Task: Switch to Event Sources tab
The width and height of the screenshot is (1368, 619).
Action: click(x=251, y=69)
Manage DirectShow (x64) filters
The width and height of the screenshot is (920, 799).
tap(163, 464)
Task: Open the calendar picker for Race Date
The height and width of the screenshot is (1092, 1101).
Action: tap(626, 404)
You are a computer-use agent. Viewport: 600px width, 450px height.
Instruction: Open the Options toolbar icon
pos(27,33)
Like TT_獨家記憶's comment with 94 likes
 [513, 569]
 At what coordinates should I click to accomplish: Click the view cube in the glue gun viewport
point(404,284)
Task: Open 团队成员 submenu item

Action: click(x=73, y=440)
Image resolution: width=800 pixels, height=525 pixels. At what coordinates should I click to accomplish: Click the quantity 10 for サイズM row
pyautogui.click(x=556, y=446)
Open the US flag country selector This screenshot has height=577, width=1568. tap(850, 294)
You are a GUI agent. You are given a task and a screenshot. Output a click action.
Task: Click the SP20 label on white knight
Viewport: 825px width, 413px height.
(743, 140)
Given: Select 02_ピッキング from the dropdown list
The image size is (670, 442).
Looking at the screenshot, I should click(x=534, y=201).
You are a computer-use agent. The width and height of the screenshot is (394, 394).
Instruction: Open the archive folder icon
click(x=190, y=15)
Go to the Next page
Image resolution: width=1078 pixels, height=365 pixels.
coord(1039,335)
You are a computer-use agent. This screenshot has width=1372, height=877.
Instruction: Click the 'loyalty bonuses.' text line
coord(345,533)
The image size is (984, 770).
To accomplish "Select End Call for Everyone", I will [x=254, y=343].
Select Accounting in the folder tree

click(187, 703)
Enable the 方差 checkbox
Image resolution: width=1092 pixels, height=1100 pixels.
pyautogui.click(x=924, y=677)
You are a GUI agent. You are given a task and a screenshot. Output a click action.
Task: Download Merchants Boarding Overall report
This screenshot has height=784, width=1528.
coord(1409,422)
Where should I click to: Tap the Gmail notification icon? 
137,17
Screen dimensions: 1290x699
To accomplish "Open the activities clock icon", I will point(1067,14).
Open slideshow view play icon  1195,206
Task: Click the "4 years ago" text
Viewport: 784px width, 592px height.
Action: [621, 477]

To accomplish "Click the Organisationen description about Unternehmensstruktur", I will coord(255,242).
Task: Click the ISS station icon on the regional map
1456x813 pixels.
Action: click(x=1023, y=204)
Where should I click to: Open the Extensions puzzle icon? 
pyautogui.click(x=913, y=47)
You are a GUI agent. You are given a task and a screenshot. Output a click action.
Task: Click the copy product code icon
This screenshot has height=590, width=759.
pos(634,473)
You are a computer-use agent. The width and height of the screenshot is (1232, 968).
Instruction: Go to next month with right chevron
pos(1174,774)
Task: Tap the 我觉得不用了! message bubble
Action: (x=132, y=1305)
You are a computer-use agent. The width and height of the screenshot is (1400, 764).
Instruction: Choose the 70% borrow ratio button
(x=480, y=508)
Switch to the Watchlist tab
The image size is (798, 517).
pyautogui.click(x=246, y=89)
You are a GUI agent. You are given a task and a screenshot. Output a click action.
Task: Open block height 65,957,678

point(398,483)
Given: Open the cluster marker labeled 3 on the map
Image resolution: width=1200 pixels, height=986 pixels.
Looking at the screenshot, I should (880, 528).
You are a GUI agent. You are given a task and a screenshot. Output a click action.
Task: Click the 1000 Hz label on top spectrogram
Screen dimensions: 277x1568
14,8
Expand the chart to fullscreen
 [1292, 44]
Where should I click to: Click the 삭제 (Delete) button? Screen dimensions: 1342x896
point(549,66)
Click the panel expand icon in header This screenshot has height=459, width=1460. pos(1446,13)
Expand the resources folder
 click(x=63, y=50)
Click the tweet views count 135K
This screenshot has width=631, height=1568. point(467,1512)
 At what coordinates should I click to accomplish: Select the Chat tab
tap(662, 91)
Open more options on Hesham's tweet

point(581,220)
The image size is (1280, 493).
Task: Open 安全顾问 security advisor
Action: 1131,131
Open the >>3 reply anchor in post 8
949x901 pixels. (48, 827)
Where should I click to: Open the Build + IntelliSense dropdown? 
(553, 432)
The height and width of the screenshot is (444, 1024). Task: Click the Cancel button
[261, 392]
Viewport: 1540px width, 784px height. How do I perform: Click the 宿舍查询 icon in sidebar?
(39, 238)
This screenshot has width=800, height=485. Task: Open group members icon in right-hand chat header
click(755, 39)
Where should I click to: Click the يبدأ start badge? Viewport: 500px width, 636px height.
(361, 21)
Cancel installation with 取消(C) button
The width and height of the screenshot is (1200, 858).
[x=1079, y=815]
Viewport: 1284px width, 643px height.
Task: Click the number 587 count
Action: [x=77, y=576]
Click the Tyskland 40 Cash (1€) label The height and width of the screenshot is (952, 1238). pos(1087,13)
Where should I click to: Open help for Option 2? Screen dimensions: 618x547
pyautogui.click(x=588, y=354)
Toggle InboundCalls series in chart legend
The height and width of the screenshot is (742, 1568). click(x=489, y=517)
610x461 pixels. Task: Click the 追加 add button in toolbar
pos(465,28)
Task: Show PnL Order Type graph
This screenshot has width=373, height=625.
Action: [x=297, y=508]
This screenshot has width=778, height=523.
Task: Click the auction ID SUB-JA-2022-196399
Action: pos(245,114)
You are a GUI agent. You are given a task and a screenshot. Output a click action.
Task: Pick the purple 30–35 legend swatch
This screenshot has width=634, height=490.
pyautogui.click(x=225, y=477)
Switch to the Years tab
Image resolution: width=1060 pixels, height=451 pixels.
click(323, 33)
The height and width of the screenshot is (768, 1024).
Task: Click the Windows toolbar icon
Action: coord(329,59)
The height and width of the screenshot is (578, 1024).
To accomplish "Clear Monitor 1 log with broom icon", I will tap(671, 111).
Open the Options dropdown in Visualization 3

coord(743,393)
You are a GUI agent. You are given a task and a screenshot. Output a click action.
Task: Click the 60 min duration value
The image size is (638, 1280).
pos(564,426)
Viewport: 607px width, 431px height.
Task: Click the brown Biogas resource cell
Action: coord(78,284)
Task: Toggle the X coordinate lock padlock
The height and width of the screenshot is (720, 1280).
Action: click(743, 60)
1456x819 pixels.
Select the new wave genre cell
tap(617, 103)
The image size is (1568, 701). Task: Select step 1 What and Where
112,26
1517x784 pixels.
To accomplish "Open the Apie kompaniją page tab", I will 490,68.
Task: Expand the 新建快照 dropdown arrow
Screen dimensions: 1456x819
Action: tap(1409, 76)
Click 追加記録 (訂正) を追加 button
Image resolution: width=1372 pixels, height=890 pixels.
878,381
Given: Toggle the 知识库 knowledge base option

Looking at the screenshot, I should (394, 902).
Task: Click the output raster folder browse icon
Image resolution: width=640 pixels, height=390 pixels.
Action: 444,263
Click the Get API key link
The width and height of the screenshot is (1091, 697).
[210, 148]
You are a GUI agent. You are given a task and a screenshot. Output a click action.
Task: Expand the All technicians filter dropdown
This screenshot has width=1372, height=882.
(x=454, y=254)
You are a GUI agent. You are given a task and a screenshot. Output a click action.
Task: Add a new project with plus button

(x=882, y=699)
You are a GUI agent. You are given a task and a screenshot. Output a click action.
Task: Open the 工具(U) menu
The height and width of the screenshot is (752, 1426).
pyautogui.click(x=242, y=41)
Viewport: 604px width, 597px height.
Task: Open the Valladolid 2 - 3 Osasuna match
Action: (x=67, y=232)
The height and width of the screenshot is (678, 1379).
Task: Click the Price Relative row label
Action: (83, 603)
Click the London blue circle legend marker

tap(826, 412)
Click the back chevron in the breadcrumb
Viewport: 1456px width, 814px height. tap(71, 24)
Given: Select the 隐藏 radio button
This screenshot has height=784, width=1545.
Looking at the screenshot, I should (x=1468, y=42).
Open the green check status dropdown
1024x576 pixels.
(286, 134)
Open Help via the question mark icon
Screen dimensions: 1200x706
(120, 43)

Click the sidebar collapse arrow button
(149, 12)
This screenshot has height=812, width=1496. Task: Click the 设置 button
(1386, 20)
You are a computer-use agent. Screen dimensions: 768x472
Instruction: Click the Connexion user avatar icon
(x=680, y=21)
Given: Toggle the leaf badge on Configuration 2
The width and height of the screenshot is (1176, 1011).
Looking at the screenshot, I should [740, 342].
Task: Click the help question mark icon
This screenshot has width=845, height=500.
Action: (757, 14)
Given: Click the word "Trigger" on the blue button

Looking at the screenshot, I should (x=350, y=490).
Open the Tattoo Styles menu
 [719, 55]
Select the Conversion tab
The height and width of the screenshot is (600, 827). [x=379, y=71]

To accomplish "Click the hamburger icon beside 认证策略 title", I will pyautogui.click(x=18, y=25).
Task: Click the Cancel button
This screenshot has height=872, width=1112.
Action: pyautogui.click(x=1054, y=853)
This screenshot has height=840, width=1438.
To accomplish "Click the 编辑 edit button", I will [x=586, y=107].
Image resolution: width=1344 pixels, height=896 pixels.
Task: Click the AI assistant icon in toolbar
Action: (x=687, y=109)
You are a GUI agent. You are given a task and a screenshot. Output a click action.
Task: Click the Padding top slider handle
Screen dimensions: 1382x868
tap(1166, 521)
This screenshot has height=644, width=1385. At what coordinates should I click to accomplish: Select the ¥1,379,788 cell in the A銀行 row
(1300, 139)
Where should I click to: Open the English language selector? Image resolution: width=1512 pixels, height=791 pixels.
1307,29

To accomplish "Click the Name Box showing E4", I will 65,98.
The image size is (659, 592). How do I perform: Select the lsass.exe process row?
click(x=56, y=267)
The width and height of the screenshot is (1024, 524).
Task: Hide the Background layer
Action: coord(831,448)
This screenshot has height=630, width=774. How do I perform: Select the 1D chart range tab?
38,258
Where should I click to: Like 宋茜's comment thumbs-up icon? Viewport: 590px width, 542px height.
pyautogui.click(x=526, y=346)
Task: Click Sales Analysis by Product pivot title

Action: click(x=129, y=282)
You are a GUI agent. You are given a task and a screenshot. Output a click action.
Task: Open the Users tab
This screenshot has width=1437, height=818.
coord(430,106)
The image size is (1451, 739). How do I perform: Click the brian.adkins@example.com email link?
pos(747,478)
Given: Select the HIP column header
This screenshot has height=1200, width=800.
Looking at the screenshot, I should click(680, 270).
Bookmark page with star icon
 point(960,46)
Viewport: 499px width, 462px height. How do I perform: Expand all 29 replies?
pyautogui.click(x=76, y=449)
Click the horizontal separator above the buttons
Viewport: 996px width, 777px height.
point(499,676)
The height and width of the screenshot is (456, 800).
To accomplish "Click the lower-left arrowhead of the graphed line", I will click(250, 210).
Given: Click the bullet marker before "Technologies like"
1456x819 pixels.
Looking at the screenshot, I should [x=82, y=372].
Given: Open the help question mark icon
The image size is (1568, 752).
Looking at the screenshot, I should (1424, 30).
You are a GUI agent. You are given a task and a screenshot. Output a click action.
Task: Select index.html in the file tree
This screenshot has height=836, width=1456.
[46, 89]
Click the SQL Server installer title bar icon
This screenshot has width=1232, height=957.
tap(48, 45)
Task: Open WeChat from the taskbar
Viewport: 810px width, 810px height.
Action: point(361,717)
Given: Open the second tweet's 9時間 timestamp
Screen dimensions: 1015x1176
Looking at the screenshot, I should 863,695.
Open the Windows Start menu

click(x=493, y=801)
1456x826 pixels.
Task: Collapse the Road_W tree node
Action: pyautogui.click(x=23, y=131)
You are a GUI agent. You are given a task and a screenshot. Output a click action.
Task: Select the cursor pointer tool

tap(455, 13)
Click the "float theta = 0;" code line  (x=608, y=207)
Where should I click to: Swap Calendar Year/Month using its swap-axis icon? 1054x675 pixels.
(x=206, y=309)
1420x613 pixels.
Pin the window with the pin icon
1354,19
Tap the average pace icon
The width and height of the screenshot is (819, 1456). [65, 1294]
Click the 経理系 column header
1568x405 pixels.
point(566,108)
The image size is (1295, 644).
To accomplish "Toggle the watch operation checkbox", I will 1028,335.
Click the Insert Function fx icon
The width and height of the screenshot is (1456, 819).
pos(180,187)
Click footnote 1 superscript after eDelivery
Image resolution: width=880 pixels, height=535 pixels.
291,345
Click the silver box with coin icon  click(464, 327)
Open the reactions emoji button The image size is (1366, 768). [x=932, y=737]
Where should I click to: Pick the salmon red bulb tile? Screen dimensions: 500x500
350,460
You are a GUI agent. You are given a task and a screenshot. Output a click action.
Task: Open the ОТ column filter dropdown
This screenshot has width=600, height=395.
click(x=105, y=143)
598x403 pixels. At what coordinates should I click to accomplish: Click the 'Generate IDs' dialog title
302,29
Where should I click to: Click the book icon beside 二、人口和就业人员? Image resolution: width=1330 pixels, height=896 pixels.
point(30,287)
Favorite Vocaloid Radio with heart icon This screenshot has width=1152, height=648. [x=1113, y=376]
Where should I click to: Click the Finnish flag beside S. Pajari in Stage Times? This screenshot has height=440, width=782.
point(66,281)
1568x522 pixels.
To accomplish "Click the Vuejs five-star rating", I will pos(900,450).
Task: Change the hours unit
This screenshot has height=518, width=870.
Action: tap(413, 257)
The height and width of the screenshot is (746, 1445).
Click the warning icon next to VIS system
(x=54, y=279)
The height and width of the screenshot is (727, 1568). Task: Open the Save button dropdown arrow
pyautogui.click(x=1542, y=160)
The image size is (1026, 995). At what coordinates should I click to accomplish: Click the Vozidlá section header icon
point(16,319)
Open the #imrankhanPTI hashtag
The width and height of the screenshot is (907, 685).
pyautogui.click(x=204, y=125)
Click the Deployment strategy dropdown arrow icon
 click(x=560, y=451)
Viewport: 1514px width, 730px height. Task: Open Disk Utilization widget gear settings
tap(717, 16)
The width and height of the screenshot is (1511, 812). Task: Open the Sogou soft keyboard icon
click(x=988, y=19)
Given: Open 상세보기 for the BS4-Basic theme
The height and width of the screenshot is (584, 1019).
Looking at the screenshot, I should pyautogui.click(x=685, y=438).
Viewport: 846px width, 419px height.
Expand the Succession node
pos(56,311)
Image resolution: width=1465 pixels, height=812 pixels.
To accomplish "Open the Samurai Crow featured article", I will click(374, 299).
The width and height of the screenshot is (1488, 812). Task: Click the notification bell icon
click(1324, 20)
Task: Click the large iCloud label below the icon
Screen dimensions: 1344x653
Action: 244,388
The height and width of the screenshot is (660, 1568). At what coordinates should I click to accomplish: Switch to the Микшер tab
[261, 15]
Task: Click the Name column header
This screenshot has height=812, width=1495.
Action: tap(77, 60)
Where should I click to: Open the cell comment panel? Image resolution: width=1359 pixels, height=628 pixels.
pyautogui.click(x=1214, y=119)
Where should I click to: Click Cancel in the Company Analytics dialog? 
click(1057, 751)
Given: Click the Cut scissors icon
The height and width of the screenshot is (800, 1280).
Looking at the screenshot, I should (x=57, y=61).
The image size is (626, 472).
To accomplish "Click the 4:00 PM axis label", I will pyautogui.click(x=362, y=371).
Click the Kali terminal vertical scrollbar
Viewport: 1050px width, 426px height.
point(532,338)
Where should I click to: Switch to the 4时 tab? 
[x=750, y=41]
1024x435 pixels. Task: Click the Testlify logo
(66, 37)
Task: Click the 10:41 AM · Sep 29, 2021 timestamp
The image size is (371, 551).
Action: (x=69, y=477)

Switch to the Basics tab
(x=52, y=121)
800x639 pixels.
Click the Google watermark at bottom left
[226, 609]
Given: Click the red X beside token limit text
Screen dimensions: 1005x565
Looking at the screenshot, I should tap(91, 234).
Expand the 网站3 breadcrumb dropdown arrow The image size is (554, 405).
----
■ WHAT YOU ARE ASKED TO DO ■
Write out the entries between the line containing "The image size is (659, 592)." and the line containing "Looking at the screenshot, I should (1424, 30).", inclusive.

■ SOLUTION TO THE EXERCISE ■
The image size is (659, 592). How do I perform: Select the lsass.exe process row?
click(x=56, y=267)
The width and height of the screenshot is (1024, 524).
Task: Hide the Background layer
Action: coord(831,448)
This screenshot has height=630, width=774. How do I perform: Select the 1D chart range tab?
38,258
Where should I click to: Like 宋茜's comment thumbs-up icon? Viewport: 590px width, 542px height.
pyautogui.click(x=526, y=346)
Task: Click Sales Analysis by Product pivot title

Action: click(x=129, y=282)
You are a GUI agent. You are given a task and a screenshot. Output a click action.
Task: Open the Users tab
This screenshot has width=1437, height=818.
coord(430,106)
The image size is (1451, 739). How do I perform: Click the brian.adkins@example.com email link?
pos(747,478)
Given: Select the HIP column header
This screenshot has height=1200, width=800.
Looking at the screenshot, I should click(680, 270).
Bookmark page with star icon
 point(960,46)
Viewport: 499px width, 462px height. How do I perform: Expand all 29 replies?
pyautogui.click(x=76, y=449)
Click the horizontal separator above the buttons
Viewport: 996px width, 777px height.
point(499,676)
The height and width of the screenshot is (456, 800).
To accomplish "Click the lower-left arrowhead of the graphed line", I will click(250, 210).
Given: Click the bullet marker before "Technologies like"
1456x819 pixels.
Looking at the screenshot, I should [x=82, y=372].
Given: Open the help question mark icon
The image size is (1568, 752).
Looking at the screenshot, I should (1424, 30).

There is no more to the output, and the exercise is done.